* [GIVEN PASSAGE]:
NYCPlanning / labs-factfinder-api

Search API for for labs-nyc-factfinder
Other
6 stars 3 forks source link

Issue/16067 PFF Updates: Update PFF constants to use the 2022 ACS Data #274

Closed horatiorosa closed 6 months ago

horatiorosa commented 7 months ago

Ticket

Issue 16067 Workflow branch strategy

Description

We need update the constants to point to the current version of ACS data in order to run migrations ensure PFF uses the 2022 ACS data using the following directions: Data Updates and Migrations

* or most recent version available when we drill down into the most recent year in DO for ACS and Decennial
note: pr for reference
horatiorosa commented 7 months ago

@pratishta pleasse do this one. I started and had conflicts along with the weird single vs double quote VS Code linting madness.

pratishta commented 7 months ago

@horatiorosa Is there a reason we want to do 2024-02-13 and not 2024-02-15? I realize this update is from yesterday but want to check in anyway

horatiorosa commented 7 months ago

@horatiorosa Is there a reason we want to do 2024-02-13 and not 2024-02-15? I realize this update is from yesterday but want to check in anyway

Ah, Finn mentioned he found found issues with the prior data and was going to re-run the pipelines. We should use the latest date in DO for ACD and Decennial. At this point, looks like main/decennial/2020 and main/acs/2022 were both updated past what's referenced in this issue .Great catch. 🕵🏽‍♀️

pratishta commented 7 months ago

Updated issue/16067-pff with these changes in commit https://github.com/NYCPlanning/labs-factfinder-api/commit/7b182c5ad2422b36b588d6d8b5b7b864ee3522a0

pratishta commented 7 months ago

I'm unable to pull the data locally using 2024-02-15 folders. I can run the migration successfully but I'll have an empty database.

* [SUPPLIED INFORMATION]:
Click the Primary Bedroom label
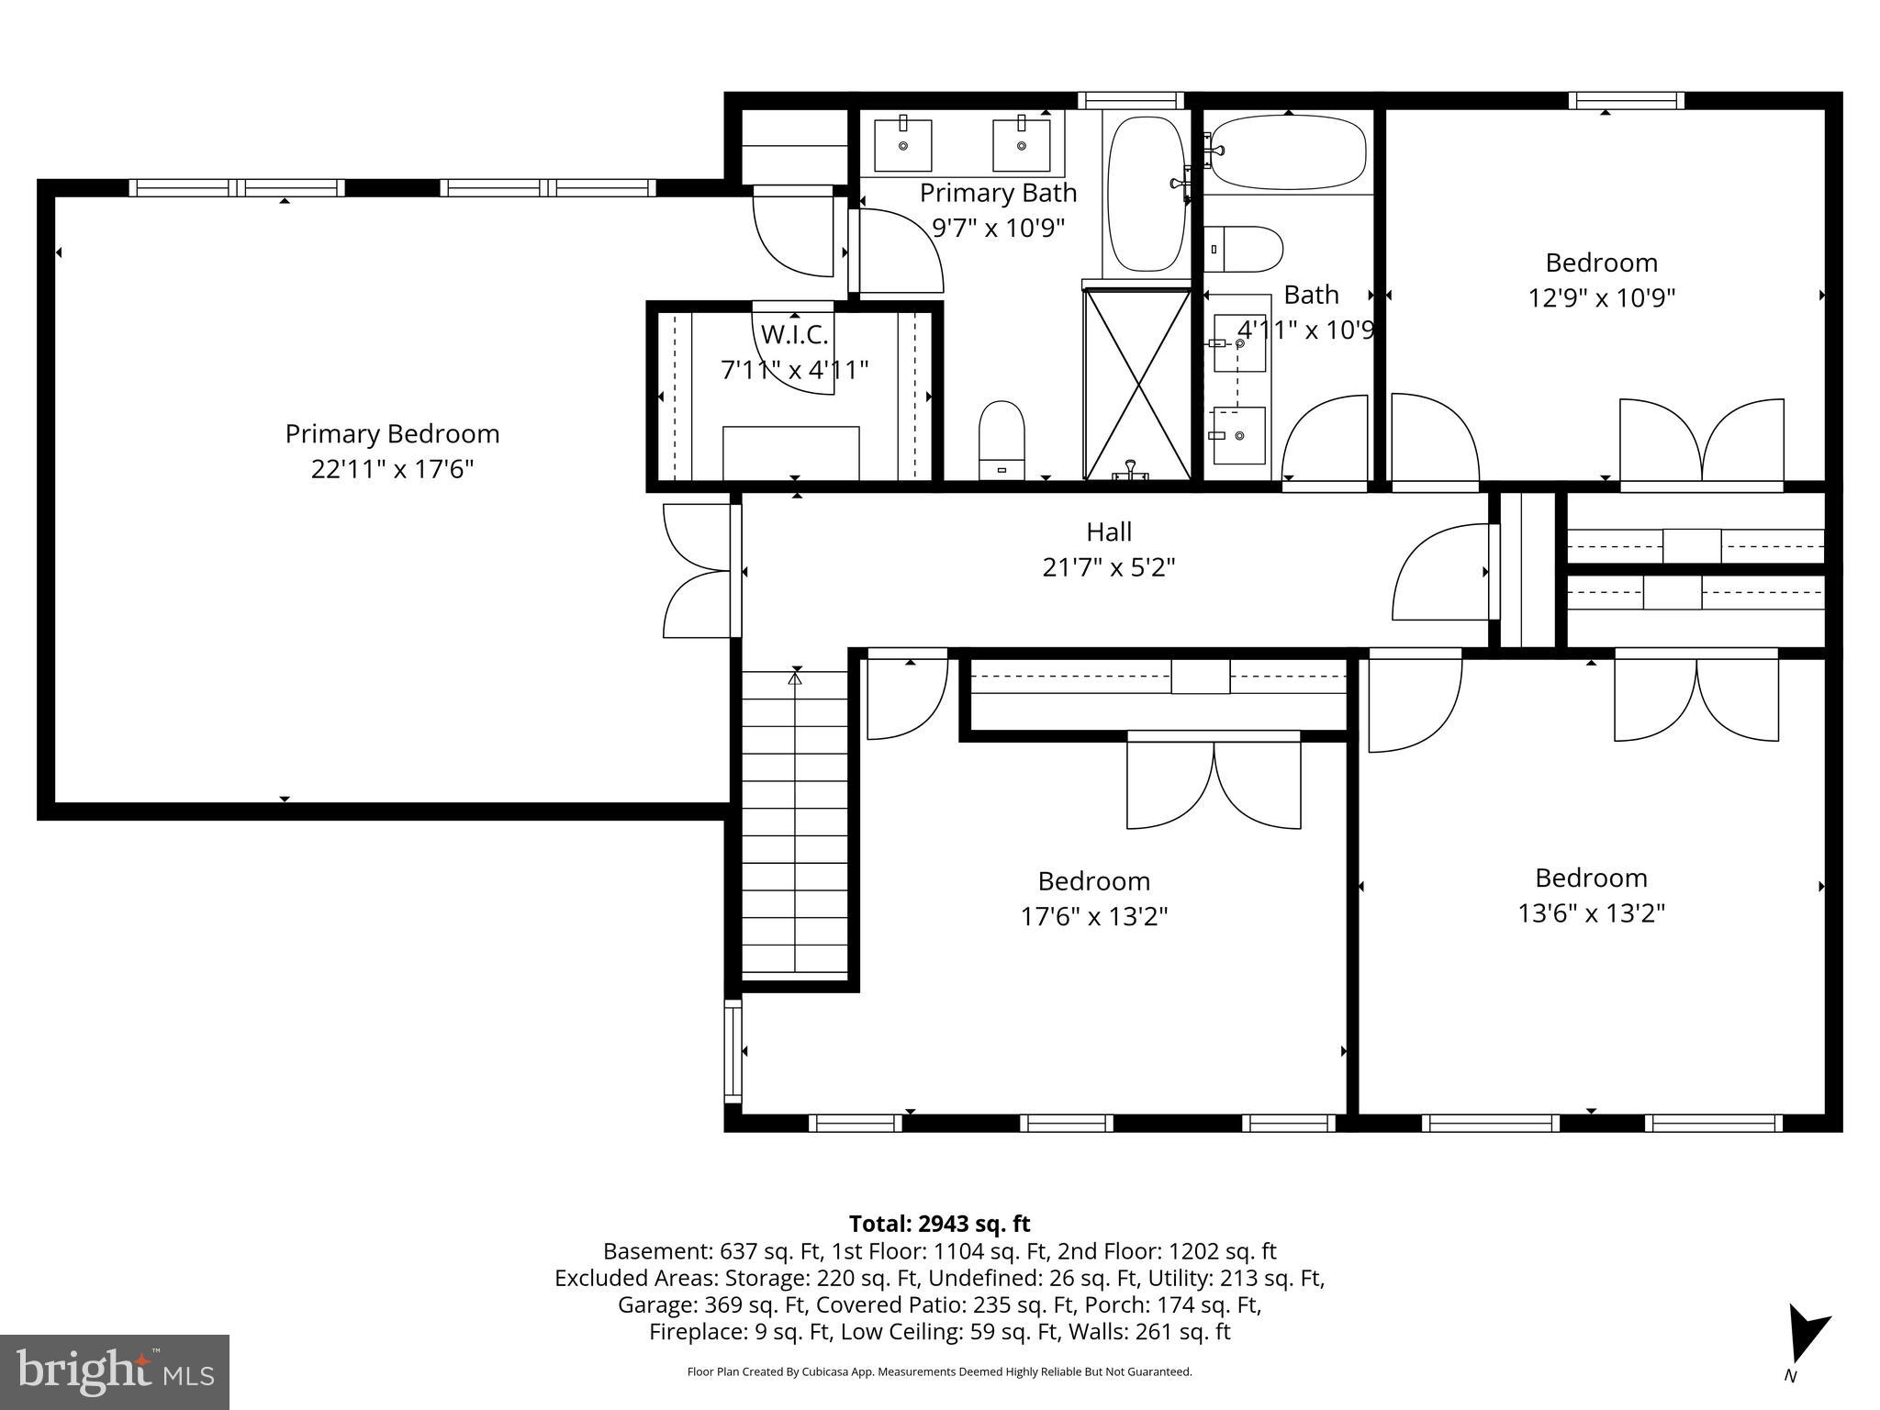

* [TASK OBJECTIVE]:
In the GitHub issue thread, what happened when pratishta tried to pull the data locally using the 2024-02-15 folders? Answer using only the GitHub issue thread, not the data.

* [ANSWER TO THE EXERCISE]:
Pulling the data failed, and although the migration ran successfully, it left an empty database.